▶ **Your goal**:
Begin your copy at the line that holds "How do I perform: Open" and carry it through the final line of the data, writing out each line exactly and omitting pictures.

▶ **Records for the exercise**:
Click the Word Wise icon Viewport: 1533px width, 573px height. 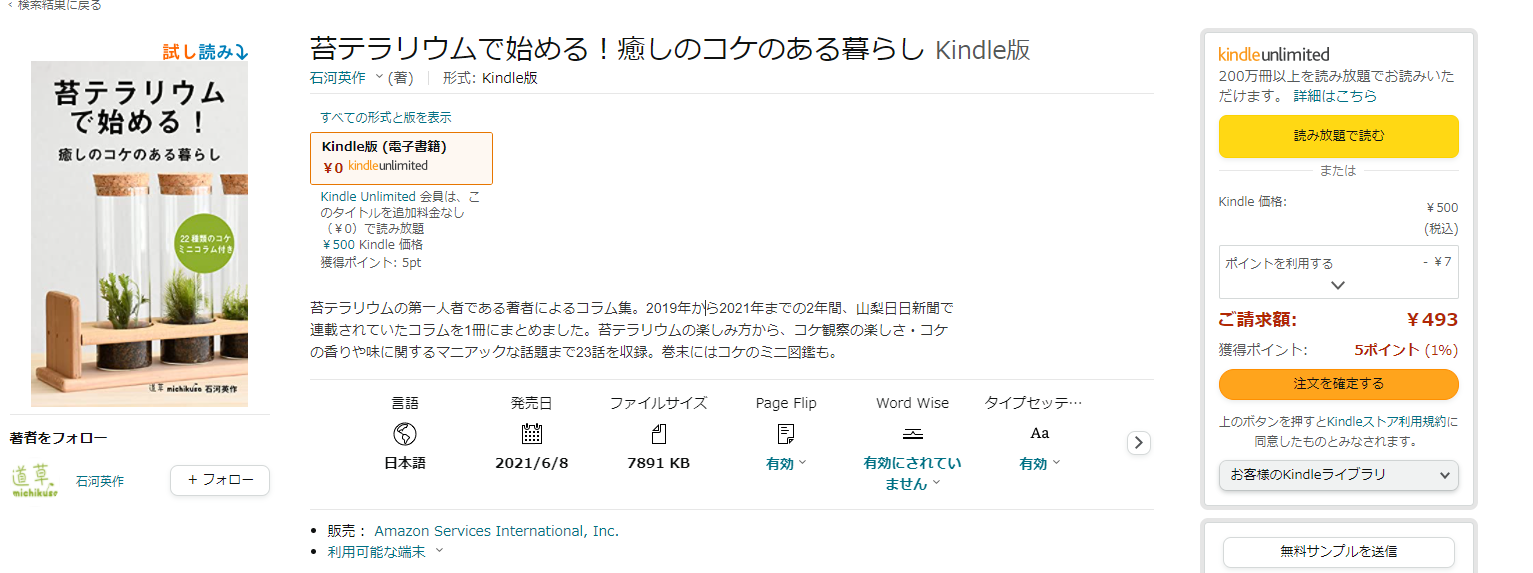[x=912, y=434]
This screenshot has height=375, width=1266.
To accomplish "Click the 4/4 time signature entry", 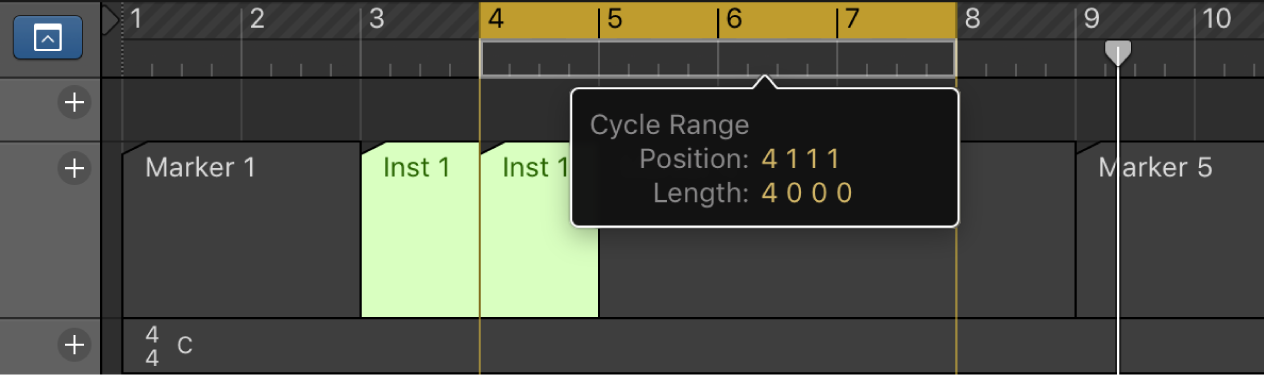I will pyautogui.click(x=152, y=346).
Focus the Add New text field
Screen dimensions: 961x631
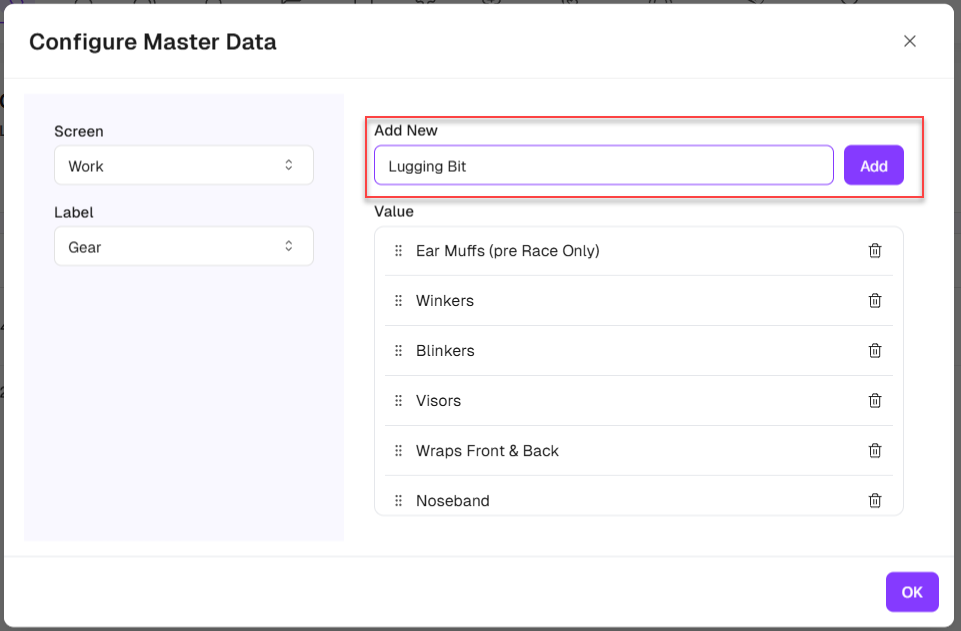603,166
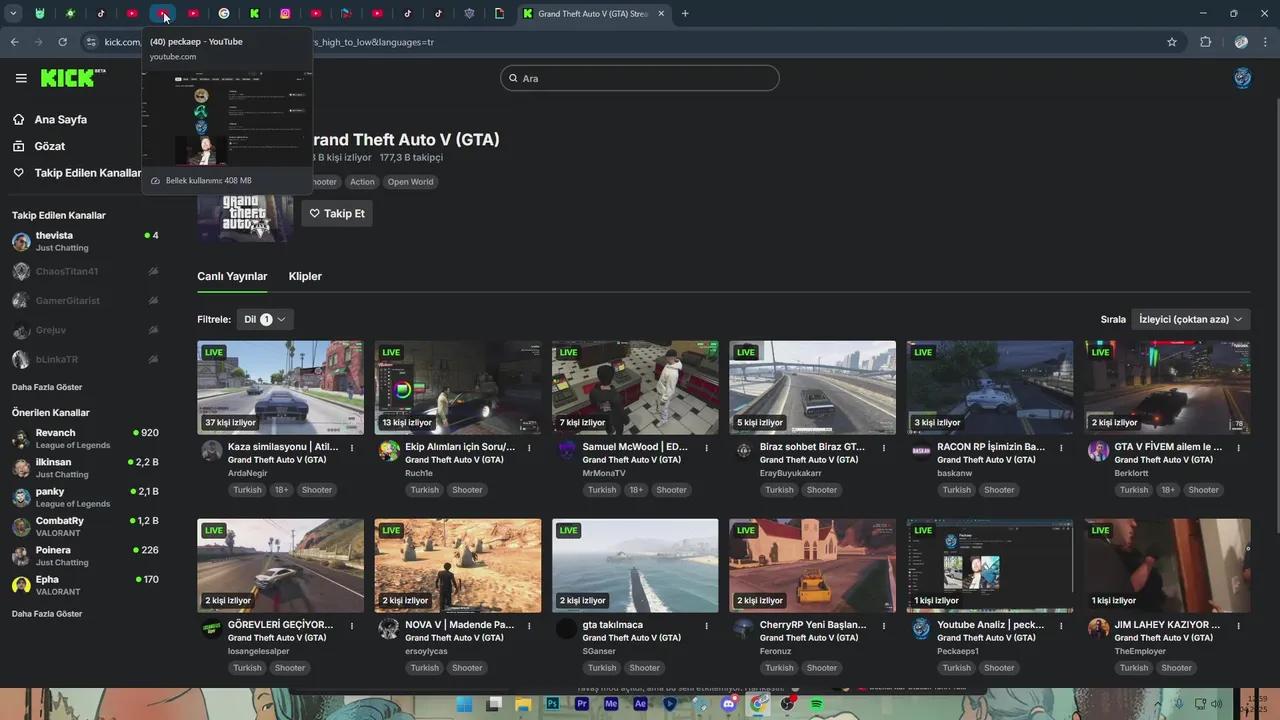Viewport: 1280px width, 720px height.
Task: Open the İzleyici (çoktan aza) sort dropdown
Action: pos(1190,320)
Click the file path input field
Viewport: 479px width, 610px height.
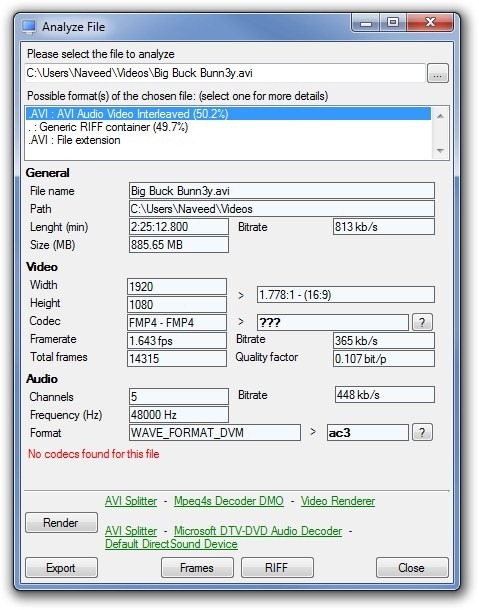(x=225, y=73)
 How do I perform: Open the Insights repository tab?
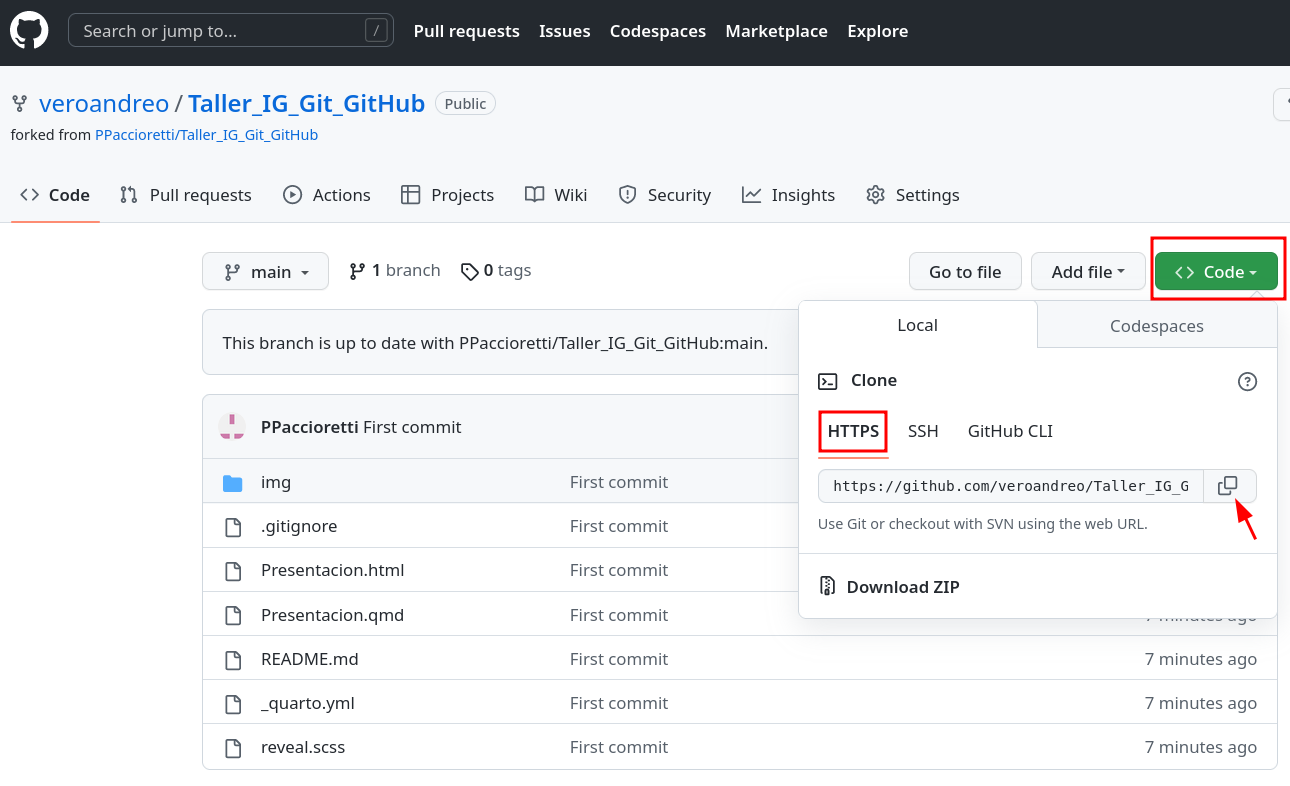pyautogui.click(x=788, y=195)
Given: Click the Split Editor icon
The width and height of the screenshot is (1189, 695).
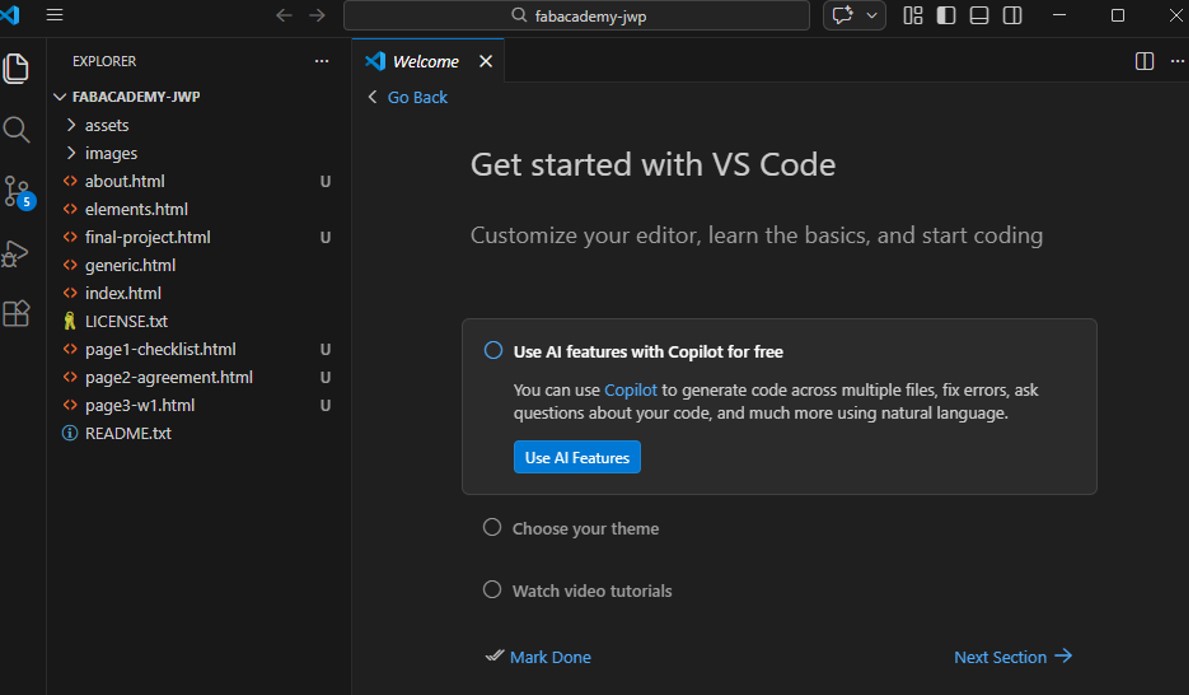Looking at the screenshot, I should (1143, 61).
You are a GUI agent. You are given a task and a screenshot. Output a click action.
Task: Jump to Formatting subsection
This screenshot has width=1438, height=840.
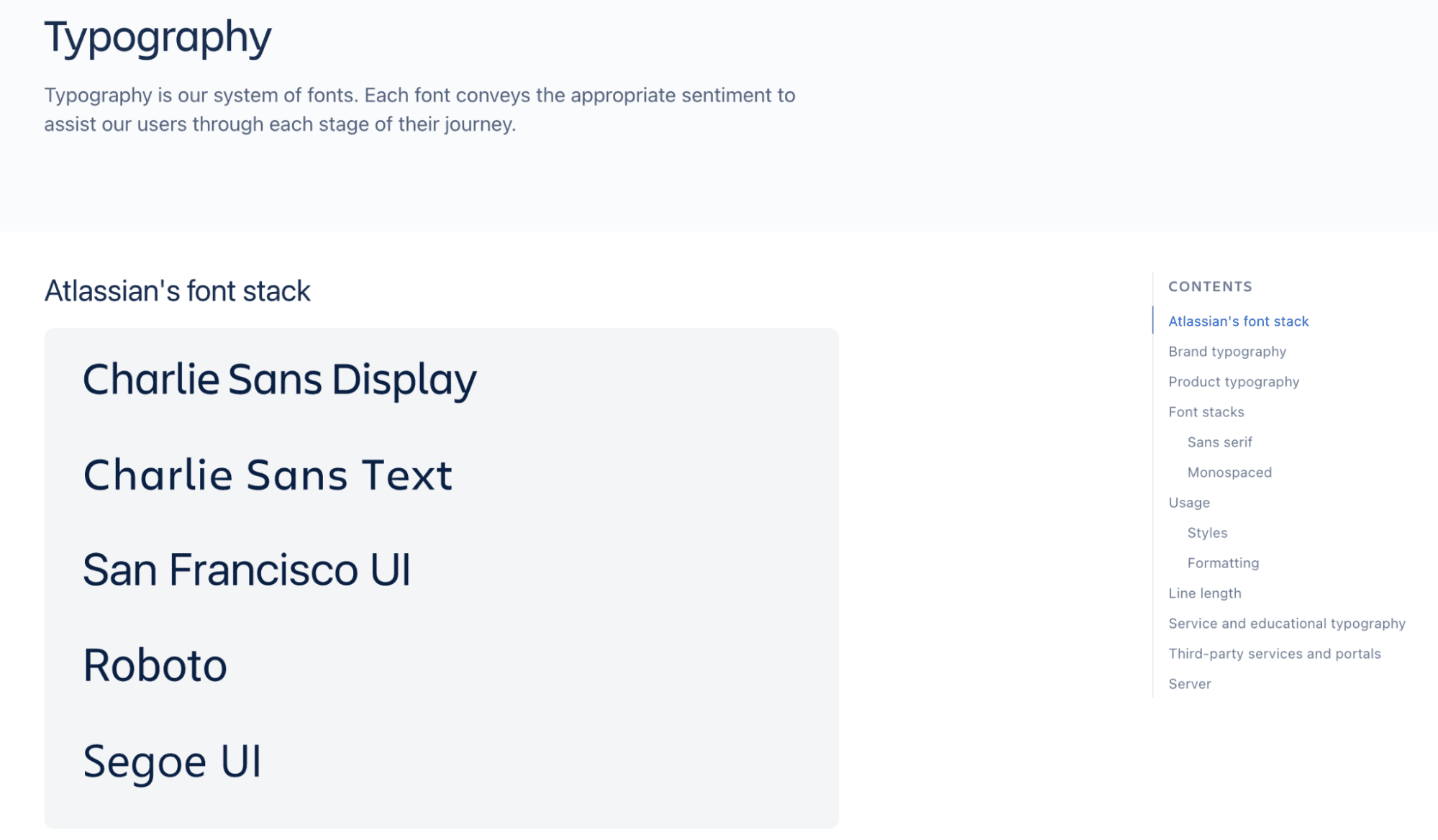(x=1222, y=563)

▶ **Exercise output**:
 How do I perform: Open the Insights repository tab?
pyautogui.click(x=788, y=195)
Given: Click the Split Editor icon
The width and height of the screenshot is (1189, 695).
Looking at the screenshot, I should (1143, 61).
You are a GUI agent. You are given a task and a screenshot. Output a click action.
Task: Jump to Formatting subsection
This screenshot has width=1438, height=840.
(x=1222, y=563)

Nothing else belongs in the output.